StrikingLoo on May 16, 2023

I’m not even sure what the embedding vector is supposed to be that llama.h gives you, I think it may represent the next generated token more than anything because it’s extracted at the end.

I concur

jbax3 on Nov 15, 2023

I think the output embedding is associated with current predication of next token.

memcpy(embedding_out.data(), (float *) ggml_get_data(embeddings) + (n_embd*(N - 1)), sizeof(float)*n_embd);

https://github.com/ggerganov/llama.cpp/blob/fa84c4b3e80199a5683438f062009c031a06c4fa/llama.cpp#LL1655C6-L1655C6

foldl on Jun 12, 2023

I don’t see these results as particularly unexpected.

A sentence that ends in a ’ ’ is inherently incomplete (it would be missing a word, etc) so it’s not weird that the model encodes it very differently than a complete one, though this is just my interpretation. As a recommendation I would advise any real applications using these embeddings strip trailing whitespace off input text, especially if it’s user input.

As for the “I like cats” vs “cats” similarity, I also don’t see it as particularly unexpected that they are not similar, as one is a sentence and the other a single word, and they only share part of the topic. I would be more surprised if two noun clauses (like “hairy feline” and “purring kitten”) that have similar meanings were assigned very different scores.

Basically things that are syntactically dissimilar are understandably not very close in embedding space.

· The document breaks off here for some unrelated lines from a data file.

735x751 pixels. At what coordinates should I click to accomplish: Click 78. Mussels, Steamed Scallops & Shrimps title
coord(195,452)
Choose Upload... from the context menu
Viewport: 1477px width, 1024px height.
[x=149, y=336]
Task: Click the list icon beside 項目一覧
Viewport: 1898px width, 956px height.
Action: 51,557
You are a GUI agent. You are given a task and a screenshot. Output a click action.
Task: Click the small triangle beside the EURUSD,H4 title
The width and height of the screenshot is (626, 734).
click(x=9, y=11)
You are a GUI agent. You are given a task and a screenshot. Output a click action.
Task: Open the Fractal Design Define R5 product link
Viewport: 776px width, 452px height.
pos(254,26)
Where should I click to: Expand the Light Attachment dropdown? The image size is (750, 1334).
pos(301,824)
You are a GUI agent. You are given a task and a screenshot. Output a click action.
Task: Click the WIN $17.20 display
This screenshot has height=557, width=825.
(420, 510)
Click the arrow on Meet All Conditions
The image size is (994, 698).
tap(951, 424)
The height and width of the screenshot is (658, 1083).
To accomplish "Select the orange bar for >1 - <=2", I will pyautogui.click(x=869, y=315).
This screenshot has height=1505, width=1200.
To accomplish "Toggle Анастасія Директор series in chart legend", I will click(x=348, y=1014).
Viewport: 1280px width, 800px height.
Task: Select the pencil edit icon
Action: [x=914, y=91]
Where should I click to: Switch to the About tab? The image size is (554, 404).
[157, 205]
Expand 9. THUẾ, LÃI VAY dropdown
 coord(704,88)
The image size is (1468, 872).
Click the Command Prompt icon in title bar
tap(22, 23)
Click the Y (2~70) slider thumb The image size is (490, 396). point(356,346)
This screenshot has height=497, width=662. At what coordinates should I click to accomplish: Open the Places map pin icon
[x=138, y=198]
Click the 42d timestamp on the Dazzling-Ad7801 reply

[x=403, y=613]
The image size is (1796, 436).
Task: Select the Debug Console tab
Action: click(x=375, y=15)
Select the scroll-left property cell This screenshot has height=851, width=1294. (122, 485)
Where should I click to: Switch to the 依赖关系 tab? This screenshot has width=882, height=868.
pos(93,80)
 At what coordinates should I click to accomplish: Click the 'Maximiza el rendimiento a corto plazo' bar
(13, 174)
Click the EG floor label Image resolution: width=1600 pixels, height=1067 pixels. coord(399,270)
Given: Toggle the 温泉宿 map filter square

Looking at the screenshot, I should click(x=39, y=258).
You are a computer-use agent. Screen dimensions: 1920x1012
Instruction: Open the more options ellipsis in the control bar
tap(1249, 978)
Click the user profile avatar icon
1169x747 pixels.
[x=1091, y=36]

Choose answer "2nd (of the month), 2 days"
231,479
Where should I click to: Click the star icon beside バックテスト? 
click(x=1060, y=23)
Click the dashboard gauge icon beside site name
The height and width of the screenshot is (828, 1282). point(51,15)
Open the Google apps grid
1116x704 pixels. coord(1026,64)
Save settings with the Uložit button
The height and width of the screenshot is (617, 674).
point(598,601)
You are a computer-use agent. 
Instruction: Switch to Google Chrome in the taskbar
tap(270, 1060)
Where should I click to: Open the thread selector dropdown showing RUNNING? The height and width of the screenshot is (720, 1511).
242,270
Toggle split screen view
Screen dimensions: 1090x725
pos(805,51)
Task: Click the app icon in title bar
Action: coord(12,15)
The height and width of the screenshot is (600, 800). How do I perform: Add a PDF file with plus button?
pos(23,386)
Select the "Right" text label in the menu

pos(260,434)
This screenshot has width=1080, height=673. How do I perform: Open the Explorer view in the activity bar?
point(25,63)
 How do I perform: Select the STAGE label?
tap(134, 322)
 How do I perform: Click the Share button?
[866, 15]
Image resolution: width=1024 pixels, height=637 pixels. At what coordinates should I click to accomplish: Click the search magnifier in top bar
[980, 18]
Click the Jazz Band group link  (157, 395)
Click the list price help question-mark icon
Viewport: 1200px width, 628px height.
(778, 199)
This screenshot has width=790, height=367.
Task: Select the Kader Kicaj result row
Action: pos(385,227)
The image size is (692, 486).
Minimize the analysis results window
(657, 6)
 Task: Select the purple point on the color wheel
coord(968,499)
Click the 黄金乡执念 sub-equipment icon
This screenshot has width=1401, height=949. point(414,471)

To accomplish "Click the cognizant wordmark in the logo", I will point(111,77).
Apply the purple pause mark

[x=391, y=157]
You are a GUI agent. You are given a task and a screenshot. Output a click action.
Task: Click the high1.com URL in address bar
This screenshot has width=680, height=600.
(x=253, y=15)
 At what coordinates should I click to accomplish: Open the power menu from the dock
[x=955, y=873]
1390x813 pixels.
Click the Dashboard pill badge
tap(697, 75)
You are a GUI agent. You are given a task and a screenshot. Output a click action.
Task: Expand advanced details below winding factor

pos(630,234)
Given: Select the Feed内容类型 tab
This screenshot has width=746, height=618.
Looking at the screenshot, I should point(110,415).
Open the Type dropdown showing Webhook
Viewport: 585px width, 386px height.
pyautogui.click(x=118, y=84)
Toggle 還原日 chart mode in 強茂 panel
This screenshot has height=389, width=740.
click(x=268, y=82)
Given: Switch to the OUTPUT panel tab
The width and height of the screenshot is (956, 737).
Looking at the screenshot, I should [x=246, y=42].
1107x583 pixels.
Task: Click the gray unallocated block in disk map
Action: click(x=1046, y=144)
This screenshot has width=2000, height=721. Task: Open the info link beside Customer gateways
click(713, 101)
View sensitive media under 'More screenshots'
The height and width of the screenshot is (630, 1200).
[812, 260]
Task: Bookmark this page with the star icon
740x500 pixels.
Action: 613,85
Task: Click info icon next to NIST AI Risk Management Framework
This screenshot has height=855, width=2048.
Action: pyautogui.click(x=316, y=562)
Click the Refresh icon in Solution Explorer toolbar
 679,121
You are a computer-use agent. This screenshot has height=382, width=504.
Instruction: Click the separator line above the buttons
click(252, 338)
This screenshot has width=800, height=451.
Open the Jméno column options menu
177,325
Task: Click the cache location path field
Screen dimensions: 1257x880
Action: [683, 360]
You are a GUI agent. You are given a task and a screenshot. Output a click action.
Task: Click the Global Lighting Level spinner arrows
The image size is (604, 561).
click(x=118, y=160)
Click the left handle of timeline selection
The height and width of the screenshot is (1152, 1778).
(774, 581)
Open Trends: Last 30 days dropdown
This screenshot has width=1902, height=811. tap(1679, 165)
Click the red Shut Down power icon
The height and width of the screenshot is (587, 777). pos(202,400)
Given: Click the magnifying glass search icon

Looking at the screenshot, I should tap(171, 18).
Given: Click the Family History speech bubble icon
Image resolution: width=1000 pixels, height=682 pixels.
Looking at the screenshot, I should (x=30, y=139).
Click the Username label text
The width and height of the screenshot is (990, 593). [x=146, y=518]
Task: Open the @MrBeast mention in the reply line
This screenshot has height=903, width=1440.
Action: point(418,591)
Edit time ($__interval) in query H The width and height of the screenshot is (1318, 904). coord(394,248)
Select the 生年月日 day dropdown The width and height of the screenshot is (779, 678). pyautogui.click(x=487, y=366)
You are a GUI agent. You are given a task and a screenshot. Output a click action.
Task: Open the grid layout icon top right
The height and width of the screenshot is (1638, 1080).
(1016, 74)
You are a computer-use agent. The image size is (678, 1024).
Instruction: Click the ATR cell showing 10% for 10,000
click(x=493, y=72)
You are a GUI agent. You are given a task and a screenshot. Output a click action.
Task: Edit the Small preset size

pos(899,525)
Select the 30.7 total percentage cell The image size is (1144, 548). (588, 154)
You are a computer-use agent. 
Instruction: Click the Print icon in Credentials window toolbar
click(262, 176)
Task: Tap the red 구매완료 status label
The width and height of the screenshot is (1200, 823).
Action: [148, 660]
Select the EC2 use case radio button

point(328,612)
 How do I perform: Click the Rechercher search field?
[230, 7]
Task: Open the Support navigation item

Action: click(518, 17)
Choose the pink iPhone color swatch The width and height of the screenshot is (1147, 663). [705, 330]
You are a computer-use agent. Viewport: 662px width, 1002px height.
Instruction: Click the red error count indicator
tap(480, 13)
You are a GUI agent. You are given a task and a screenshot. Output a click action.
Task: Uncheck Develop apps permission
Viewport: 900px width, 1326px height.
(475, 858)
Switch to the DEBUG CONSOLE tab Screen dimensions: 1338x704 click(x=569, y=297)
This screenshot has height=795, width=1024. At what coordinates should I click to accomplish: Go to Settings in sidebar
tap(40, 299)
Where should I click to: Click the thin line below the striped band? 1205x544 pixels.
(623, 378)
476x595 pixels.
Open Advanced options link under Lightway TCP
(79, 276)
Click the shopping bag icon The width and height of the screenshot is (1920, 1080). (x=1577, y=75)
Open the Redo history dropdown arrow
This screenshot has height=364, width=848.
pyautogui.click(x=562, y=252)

If you test sentences with very similar syntax and somewhat similar semantics and they are not aligned at all, that would worry me more.

I hope this clarifies things! Anyone who knows more please chime in too.

On Fri, Apr 21, 2023, 02:13 Rimvydas Naktinis @.***> wrote:

I ran more tests using cosine similarity, so that it would be easier to comapare to the initial tests https://github.com/ggerganov/llama.cpp/pull/282#issuecomment-1479895785.

Some results are as expected:

“I like cats” is similar to “I love cats” and “cats are cute”, and dissimilar to “Napoleonic France”

“cat” is quite similar to “dog”

“Napoleonic France” is somewhat similar to “Victorian England”

“hello” is quite similar to “hi”

However some similarities are way off:

appending one of the phrases with a space character dramatically reduces the similarity

if both phrases end with a space character, the similarity comes back up

“I like cats” is very dissimilar to “cat” and “I like dogs” is very dissimilar to “dog”

@StrikingLoo https://github.com/StrikingLoo @ggerganov https://github.com/ggerganov any intuition why the current embedding calculation logic could be behaving this way?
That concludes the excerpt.